* **EXERCISE GOAL**:
When you reach the line with "At what coordinates" in the listing below, write out that line and every one after it exactly, and skip the pictures.

* **THE DATA**:
====

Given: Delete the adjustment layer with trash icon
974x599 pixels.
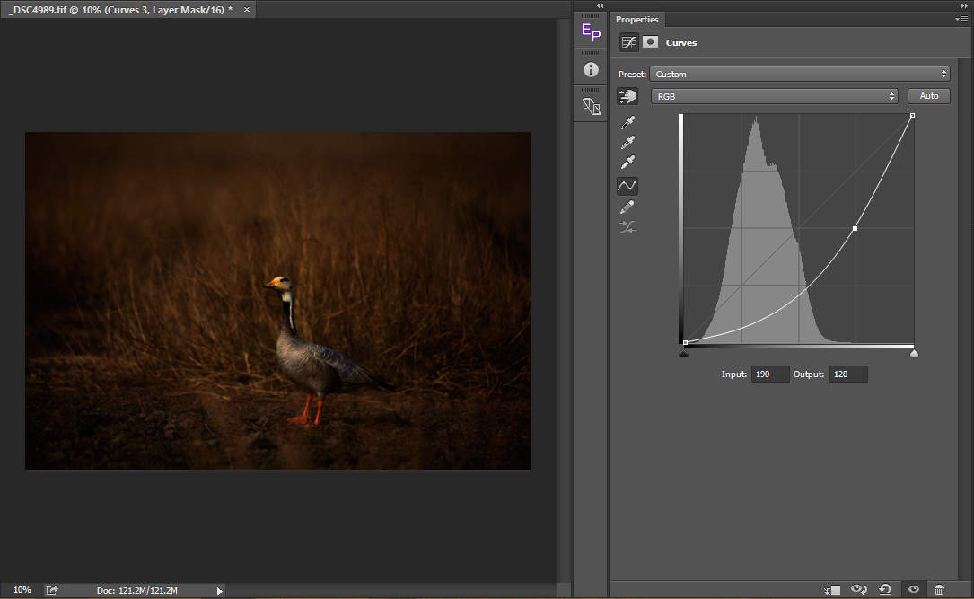Looking at the screenshot, I should (939, 589).
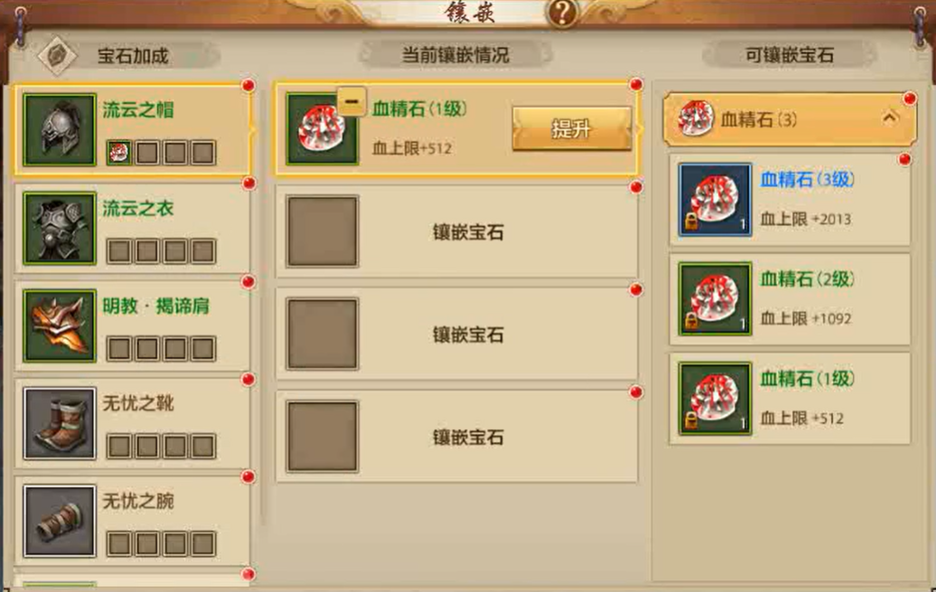This screenshot has height=592, width=936.
Task: Click the second slot's 镶嵌宝石 label
Action: tap(468, 232)
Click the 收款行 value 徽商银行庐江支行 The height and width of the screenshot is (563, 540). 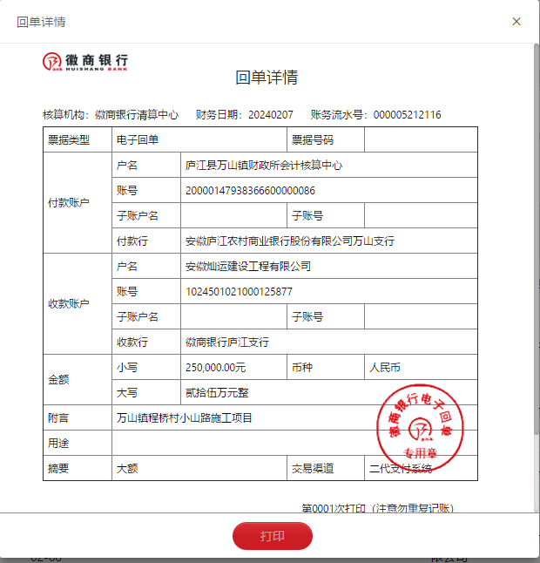[227, 342]
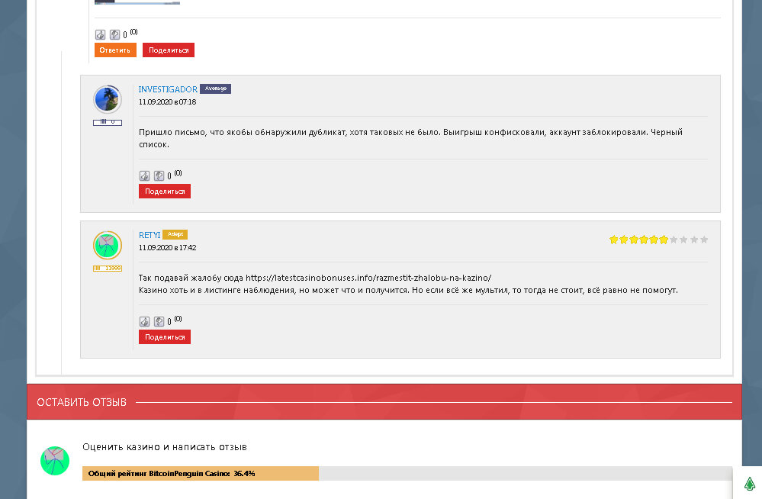
Task: Click RETYI's star rating row
Action: (x=658, y=240)
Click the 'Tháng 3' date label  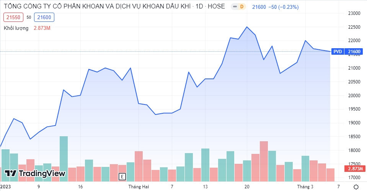(305, 187)
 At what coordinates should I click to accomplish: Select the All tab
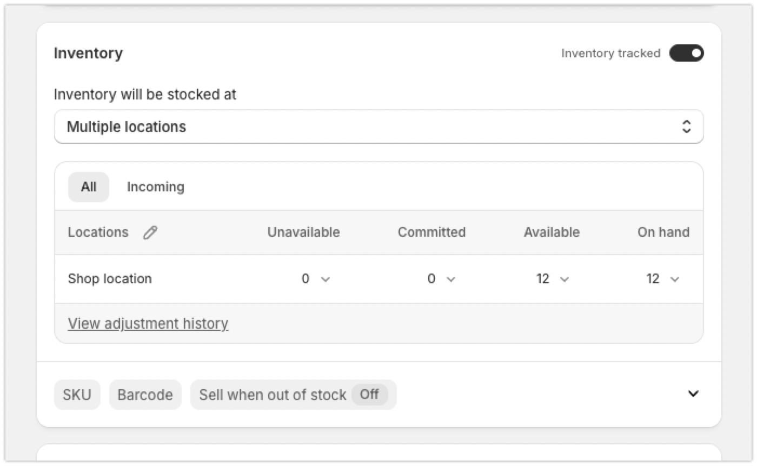click(x=89, y=187)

====

* **ANSWER TO THIS PROBLEM**:
 At what coordinates should I click to accomplish: Select the All tab
click(x=89, y=187)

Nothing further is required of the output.